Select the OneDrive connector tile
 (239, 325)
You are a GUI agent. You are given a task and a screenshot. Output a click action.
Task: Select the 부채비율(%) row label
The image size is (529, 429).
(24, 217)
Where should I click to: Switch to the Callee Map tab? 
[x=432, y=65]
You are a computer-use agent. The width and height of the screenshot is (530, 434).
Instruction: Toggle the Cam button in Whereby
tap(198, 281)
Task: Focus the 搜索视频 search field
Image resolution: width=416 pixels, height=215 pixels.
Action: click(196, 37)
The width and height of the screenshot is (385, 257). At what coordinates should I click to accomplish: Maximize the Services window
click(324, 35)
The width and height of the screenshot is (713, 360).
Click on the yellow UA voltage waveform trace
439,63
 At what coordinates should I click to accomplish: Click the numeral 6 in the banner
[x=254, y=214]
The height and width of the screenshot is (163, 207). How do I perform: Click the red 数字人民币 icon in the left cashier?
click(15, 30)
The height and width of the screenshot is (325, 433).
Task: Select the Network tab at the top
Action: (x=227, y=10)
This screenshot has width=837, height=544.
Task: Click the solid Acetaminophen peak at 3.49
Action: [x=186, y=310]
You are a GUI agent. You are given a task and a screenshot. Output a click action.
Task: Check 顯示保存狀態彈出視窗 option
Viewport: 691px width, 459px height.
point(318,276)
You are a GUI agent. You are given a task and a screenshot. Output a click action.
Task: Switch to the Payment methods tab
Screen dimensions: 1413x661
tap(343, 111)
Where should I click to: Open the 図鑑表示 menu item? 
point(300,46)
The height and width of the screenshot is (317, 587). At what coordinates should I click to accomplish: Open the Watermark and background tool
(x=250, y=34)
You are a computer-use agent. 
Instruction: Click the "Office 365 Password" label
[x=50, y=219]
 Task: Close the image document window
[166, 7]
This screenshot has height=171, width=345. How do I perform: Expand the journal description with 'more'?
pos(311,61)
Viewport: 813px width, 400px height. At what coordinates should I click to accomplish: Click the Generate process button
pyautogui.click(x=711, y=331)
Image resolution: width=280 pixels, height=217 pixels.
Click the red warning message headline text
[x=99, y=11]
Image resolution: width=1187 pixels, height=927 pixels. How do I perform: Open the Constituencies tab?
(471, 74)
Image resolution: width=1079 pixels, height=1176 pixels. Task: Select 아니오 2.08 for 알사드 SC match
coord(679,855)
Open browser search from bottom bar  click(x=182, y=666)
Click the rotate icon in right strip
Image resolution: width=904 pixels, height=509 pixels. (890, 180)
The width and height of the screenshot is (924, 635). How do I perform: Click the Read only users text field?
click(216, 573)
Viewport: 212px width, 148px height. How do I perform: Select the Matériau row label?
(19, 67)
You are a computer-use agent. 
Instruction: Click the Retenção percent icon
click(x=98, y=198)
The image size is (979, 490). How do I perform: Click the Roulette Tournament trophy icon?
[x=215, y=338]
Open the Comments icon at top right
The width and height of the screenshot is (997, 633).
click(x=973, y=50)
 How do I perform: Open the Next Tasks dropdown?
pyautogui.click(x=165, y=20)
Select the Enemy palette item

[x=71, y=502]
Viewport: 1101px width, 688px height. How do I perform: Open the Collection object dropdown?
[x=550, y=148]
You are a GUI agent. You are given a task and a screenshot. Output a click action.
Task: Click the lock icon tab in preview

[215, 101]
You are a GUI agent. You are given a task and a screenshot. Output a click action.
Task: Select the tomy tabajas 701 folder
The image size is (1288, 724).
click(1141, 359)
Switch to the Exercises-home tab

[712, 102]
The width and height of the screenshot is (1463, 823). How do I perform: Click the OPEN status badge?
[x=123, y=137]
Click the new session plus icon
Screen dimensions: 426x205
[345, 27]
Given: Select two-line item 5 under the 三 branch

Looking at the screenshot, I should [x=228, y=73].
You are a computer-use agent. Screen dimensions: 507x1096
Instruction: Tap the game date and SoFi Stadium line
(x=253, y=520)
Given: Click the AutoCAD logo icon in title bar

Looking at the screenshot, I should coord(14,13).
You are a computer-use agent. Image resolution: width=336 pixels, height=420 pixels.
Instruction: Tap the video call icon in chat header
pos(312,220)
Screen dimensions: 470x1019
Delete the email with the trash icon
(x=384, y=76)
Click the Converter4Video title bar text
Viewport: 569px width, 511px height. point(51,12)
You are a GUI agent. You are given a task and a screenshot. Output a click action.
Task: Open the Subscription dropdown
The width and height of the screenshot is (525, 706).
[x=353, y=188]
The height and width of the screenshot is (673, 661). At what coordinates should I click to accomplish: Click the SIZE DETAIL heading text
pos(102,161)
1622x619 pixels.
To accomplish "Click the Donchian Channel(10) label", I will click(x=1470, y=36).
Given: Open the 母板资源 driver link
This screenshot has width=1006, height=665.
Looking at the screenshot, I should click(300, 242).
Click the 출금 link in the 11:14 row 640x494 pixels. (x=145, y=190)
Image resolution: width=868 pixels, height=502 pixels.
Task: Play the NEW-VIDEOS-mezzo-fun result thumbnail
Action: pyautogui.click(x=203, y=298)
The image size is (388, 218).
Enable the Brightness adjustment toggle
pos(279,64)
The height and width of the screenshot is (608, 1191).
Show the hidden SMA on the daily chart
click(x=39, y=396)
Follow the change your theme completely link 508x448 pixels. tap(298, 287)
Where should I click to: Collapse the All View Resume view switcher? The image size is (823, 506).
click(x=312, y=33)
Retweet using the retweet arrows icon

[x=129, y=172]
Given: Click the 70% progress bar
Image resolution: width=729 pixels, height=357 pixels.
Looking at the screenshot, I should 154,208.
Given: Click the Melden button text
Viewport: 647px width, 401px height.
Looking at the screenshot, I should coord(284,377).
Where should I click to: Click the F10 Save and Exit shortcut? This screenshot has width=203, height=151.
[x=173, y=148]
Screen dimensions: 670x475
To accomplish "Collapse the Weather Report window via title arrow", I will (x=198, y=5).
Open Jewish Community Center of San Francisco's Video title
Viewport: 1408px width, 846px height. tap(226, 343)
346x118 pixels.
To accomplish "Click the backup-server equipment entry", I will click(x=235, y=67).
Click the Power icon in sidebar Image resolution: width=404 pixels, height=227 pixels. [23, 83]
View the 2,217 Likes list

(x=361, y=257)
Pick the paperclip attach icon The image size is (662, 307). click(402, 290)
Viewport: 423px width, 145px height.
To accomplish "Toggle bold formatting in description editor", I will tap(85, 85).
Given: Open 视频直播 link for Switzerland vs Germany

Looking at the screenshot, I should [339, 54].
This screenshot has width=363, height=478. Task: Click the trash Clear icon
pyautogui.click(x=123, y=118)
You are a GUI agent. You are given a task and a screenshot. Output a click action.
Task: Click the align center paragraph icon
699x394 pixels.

• What you should do:
Isolate the lines above that contain the word "search" and copy them.

• Written solution:
Task: Focus the 搜索视频 search field
Open browser search from bottom bar  click(x=182, y=666)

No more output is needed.